**Text section:**
Hello Leftlinkers

Can you help spread the word about this exciting visit by Will Roscoe?

His work makes a very important contribution to socialist feminism.

Thanks
Alison Thorne

Freedom Socialist Party  Radical Women
News release

Date:                           23 January 2000

From:                           Freedom Socialist Party  Radical Women
                                PO Box 266
                                West Brunswick 3055

For more information:   Alison Thorne, Freedom Socialist Party, 03-9386-5065
                                Debbie Brennan, Radical Women, 03-9386-3230

For release:                    Immediately
Do not use after:               19 February 2000

Visiting Queer Historian to Speak on
Native American Women Leaders

U.S gay activist and award winning author, Will Roscoe, will visit Australia
in February 2000 when he will speak on 19 February at a special event hosted
by the Freedom Socialist Party and Radical Women. The Way We Were, The Way
We Can Be will feature the slide show Woman Warrior/Woman Chief: The
Two-Spirit Women and Their Sisters.

Will Roscoe has been active in the gay liberation movement since 1975, when
he helped found Lambda, the first Gay and Lesbian organisation in Montana.

**Instruction 1:**
Transcribe the news release from "Visiting Queer Historian" up to and including "and Their Sisters.".
**Instruction 2:**
Answer these questions using the news release:
(a) What date does the news release carry?
(b) On what date will Will Roscoe speak at the event?
(c) In what year did Will Roscoe help found Lambda?
The items that follow come from a separate source and are unrelated to the news release.

**Dataset entries:**
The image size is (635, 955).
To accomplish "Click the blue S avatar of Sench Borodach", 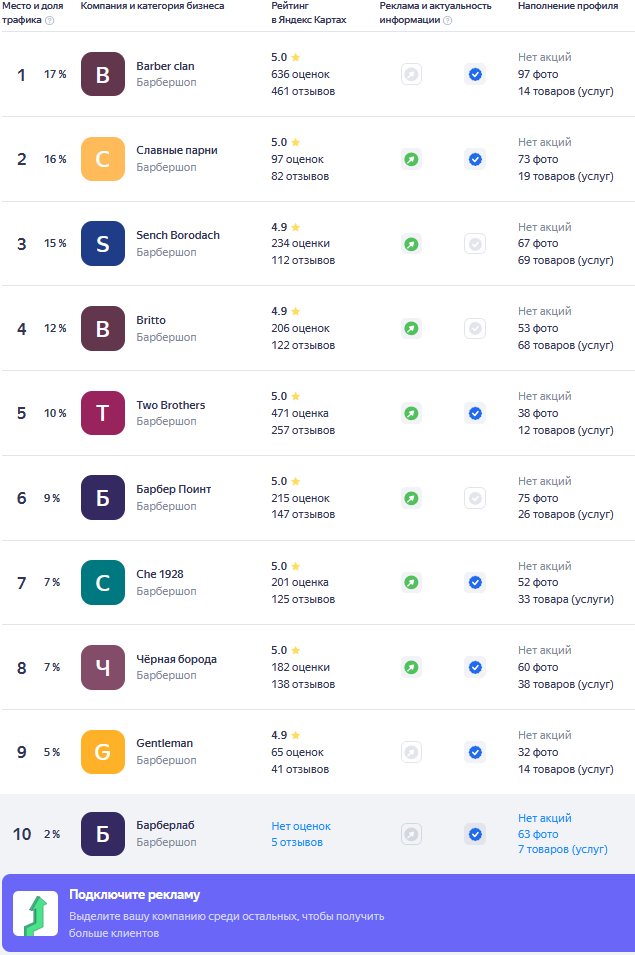I will point(103,243).
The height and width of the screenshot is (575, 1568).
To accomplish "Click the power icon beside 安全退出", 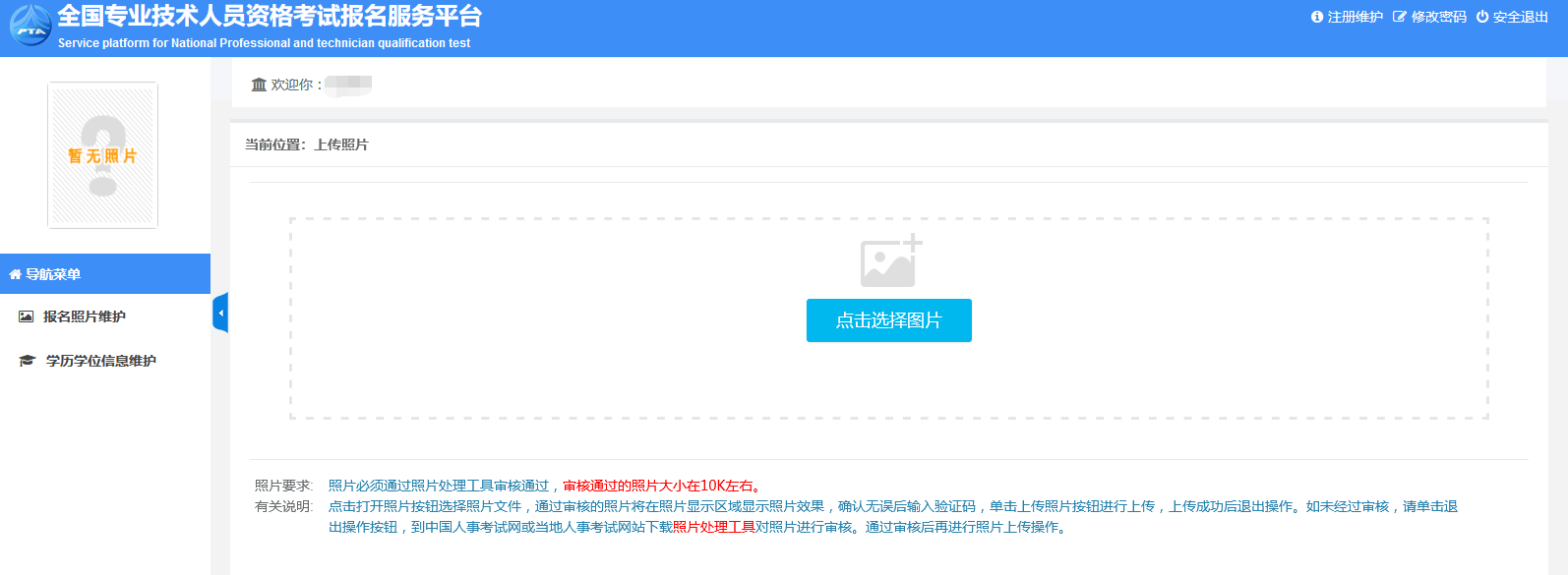I will 1481,17.
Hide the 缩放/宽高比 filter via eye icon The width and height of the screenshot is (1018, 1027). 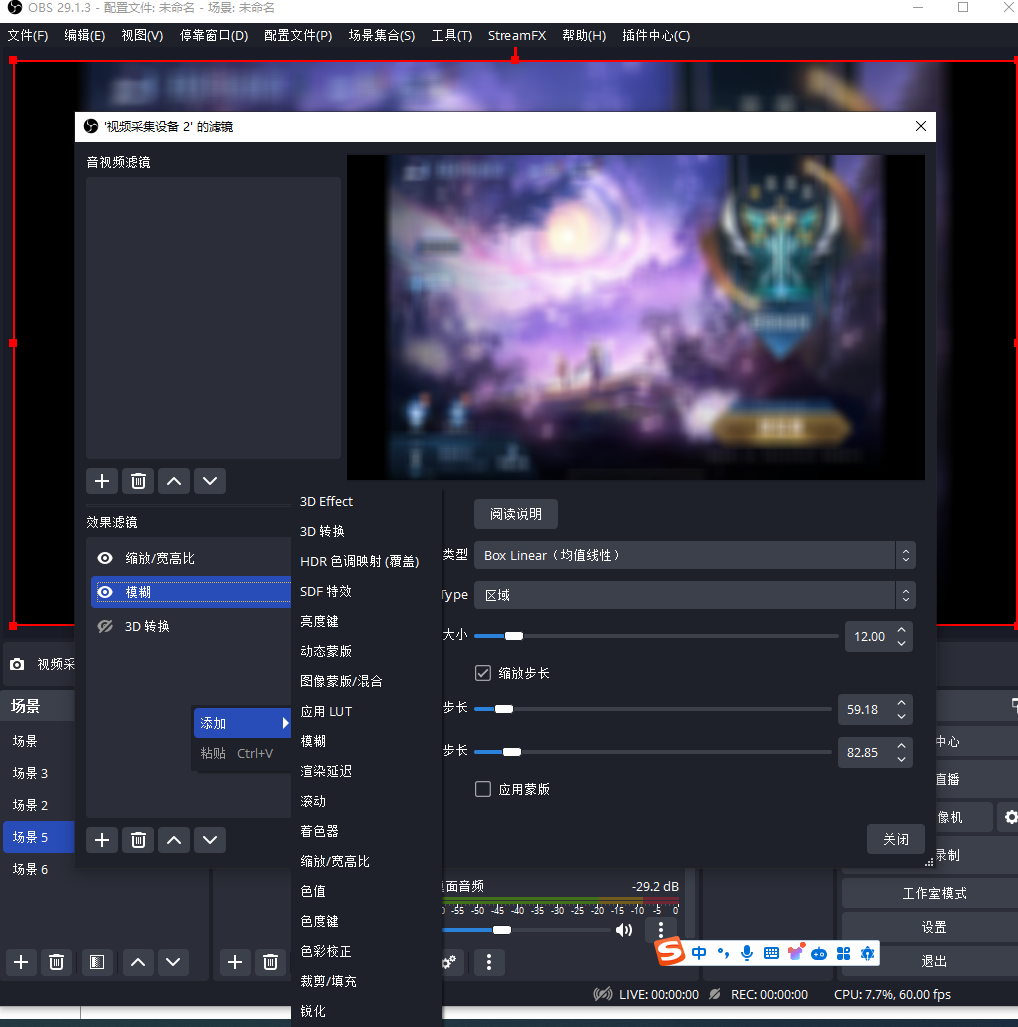coord(105,558)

**Exercise result 1:**
Visiting Queer Historian to Speak on
Native American Women Leaders

U.S gay activist and award winning author, Will Roscoe, will visit Australia
in February 2000 when he will speak on 19 February at a special event hosted
by the Freedom Socialist Party and Radical Women. The Way We Were, The Way
We Can Be will feature the slide show Woman Warrior/Woman Chief: The
Two-Spirit Women and Their Sisters.

**Exercise result 2:**
(a) 23 January 2000
(b) 19 February 2000
(c) 1975